[Source material]
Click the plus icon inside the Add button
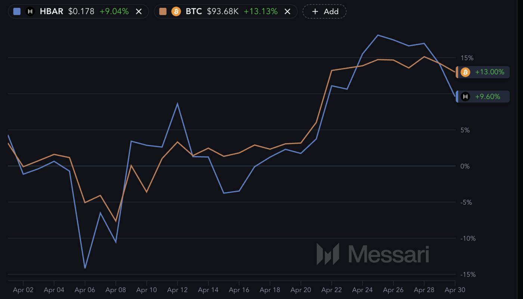The height and width of the screenshot is (299, 523). 315,11
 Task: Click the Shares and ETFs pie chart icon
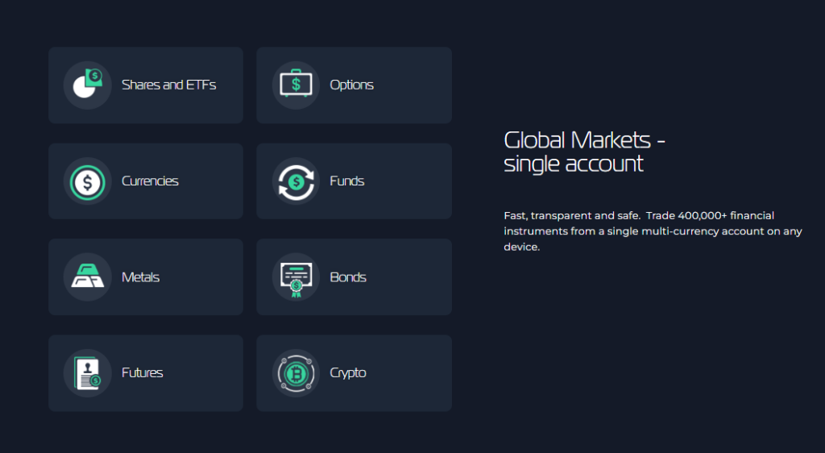coord(88,85)
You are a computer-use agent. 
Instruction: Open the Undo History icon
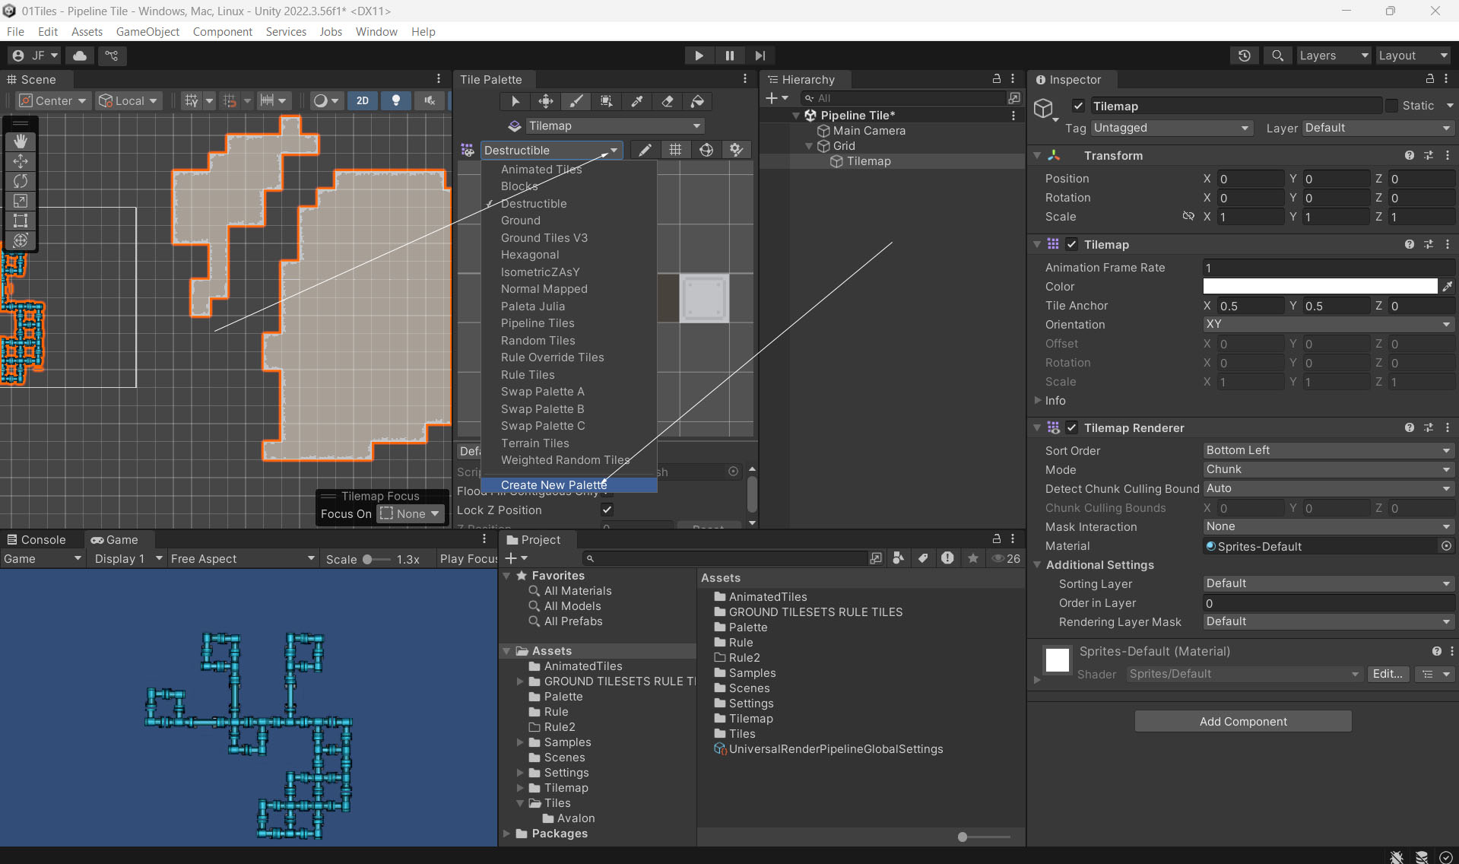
[/Source material]
Retype the data above exactly; pictures are not part of the copy.

Solved problem:
Click the plus icon inside the Add button
The height and width of the screenshot is (299, 523). 315,11
 Task: Click the Shares and ETFs pie chart icon
coord(88,85)
You are a computer-use agent. 
Instruction: Open the Undo History icon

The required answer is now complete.